We associate Hanukkah so much with miracles. Yet the word Hanukkah really means dedication.
Of course, the name conjures the re-dedication of the temple in Jerusalem. The miracle of the Hanukkah story is not so much the oil lasting 8 days but the miracle of how we overcame great adversity to live to see Judaism enrich the lives of another generation. The fact that we could dedication our temple and then our children to a brighter future, that’s the miracle.
Recently went with our 10th-12th graders to Washington DC on our L’taken Seminar. The teens spend the weekend learning about major issues in our country and then they learn about the democratic advocacy process - specifically lobbying their representatives.
The trip also includes time out and about in Georgetown and Pentagon Row, for fun. We also made the decision to go to the African American History and Culture Museum, as well as the Holocaust Museum.
I’ve now been to the Holocaust Museum at least 5 times. I always underestimate the ways it will hit me. I figure I’ve got the place memorized, but I always seem to forget that seeing it through the teens’ eyes helps me to see it freshly.
This year, I stationed myself near a particular glass hallway. Etched on the walls are the names of communities that were decimated in the Holocaust.
As our teens walked by, I brought them over one to one name in particular. Rakovnik. “Do you recognize that name?” I asked them? “Yes….isn’t that where our Torah is from?” they all responded.
Indeed it is. At Woodlands, we house the Torah scroll that used to serve the people of Rakovnik.
When we debriefed the experience, one of our teens mentioned this moment of connection, remarking that it just made the whole thing very real, very tangible. This wasn’t some hypothetical town, listed among hundreds of others. This was a town with a Torah, a Torah that would have no home if we at Woodlands had not taken it in and with it, the memory of the lives that are no more.
Hanukkah seeks to do the same sort of thing - to reach back into Jewish history, in this case, ancient history - and make it very real. When we light our menorahs, we bring the memory of our ancestors into our homes. We identify with these people we never met, but who’s souls and story we seem to know intimately.
Every night we light our menorahs, we are rededicating the temple anew. Every night, as we pick up the shamash candle and use it to light the others, we dedicate ourselves to fighting back against the forces that would have us and our traditions erased.
Holding the shamash makes each of us a torch bearer, carrying the miraculous light of the Maccabees into today. Every night, as we light our menorahs, we dedicate ourselves to the Jewish future, to surviving even in the face of considerable danger.
You’ve probably seen this photo before. It’s from 1931, amid the Nazi's rise to power.
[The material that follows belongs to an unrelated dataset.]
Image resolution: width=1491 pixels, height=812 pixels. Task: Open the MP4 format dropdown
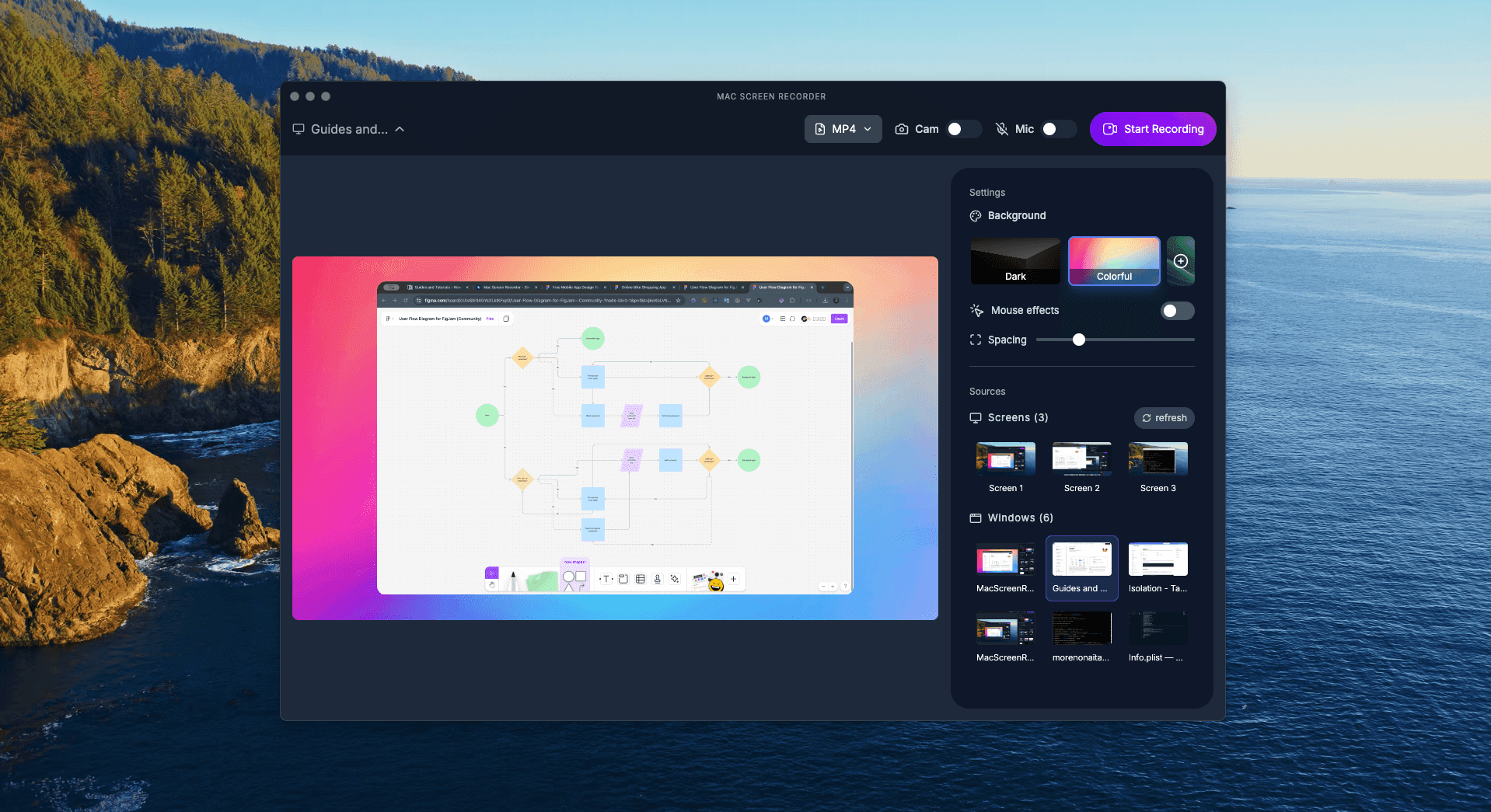tap(843, 129)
It was taken in the northern port city of Kiel, Germany, opposite the regional Nazi headquarters.
Rachel Posner, married to Rabbi Akvia Posner, photographed their menorah in the window. In the now-historic photograph, the family's menorah is seen on the windowsill in the foreground, and outside the window is a large swastika flag hanging on the building's facade.
On the back of the photograph, Rachel wrote: “The flag says ‘death to Judaism,’ the light says ‘Judaism will live forever.'”
This Hanukkah Rachel and Akiva’s grandchildren returned to Germany from their home in Israel. 91 years after the photograph was taken, the Posner grandchildren lit the very same menorah in Berlin’s Bellevue Palace with the assistance of Germany’s president, President Steinmeier. Miraculously, Jewish life is thriving in Germany. Just like it is in the US.
And yet, also like America, Germany saw a double digit increase in anti-semitic acts this year, mostly due to a growing far-right movement, similar to what we are seeing in the US.
Indeed, it is time to be the shammashim - the caretakers, the torchbearers.
It is time to be brave like a Maccabee…to make their story ours. Be assured, it is not some mythical fable, relegated to children’s books and holiday tchotchkes. We must call upon their resolve to not let supremacists and bigots gain the upper hand.
Because YOU, the person lighting the menorah, are the Hanukkah miracle. The sheer fact that we Jews still exist and that every year in the month of Kislev, we eat doughnuts and play dreidel and light our chanukiyot, is a miracle. In Judaism, we never let a miracle go unnoticed or unappreciated. And above all, we always pay the miracle forward.
Al hanissim v’al hapurkan…Thank you God for these miracles I’m looking at on screen…for all the redemptions, for the mighty deeds and saving acts throughout the generations, just as our ancestors clung to your light in days of old, we cherish it now.